MATERIAL PROVIDED Block Start

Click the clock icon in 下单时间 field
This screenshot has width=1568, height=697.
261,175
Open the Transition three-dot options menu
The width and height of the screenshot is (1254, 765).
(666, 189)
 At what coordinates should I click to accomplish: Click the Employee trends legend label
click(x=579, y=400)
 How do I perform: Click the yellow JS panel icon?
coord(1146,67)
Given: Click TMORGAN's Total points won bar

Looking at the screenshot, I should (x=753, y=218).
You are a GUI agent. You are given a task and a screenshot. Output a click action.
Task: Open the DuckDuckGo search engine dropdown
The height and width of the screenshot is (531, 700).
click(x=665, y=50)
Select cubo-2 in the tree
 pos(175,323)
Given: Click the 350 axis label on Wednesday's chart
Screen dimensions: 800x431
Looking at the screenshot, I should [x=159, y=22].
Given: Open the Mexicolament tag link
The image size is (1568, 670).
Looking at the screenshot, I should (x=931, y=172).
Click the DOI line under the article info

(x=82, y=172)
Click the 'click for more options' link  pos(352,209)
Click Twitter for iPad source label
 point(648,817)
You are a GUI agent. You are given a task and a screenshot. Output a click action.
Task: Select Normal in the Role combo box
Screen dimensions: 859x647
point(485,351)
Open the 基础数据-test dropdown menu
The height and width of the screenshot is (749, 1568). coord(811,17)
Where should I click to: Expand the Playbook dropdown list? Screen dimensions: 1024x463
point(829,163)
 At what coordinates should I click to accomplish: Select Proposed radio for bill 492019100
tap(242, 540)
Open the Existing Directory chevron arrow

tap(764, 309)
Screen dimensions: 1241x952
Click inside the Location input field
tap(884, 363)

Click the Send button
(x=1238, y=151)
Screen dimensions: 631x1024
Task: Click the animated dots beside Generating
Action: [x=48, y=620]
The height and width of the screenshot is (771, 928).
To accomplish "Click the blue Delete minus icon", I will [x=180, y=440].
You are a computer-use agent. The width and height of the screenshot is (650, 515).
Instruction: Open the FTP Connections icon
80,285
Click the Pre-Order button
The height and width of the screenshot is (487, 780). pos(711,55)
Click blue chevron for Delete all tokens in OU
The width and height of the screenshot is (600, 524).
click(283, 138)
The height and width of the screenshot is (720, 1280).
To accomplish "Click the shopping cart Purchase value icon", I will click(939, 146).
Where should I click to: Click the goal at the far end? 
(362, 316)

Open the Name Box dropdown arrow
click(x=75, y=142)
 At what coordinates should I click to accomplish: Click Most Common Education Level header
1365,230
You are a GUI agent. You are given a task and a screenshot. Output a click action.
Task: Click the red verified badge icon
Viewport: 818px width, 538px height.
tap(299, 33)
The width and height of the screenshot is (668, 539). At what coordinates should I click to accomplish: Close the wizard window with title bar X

MATERIAL PROVIDED Block End

* PROBLEM
Among the entries above, locate the lines containing "How do I perform: Click" and "Given: Click the", and transcribe exactly those two lines and all lines between.

* RESULT BELOW
 How do I perform: Click the yellow JS panel icon?
coord(1146,67)
Given: Click TMORGAN's Total points won bar

Looking at the screenshot, I should (x=753, y=218).
You are a GUI agent. You are given a task and a screenshot. Output a click action.
Task: Open the DuckDuckGo search engine dropdown
The height and width of the screenshot is (531, 700).
click(x=665, y=50)
Select cubo-2 in the tree
 pos(175,323)
Given: Click the 350 axis label on Wednesday's chart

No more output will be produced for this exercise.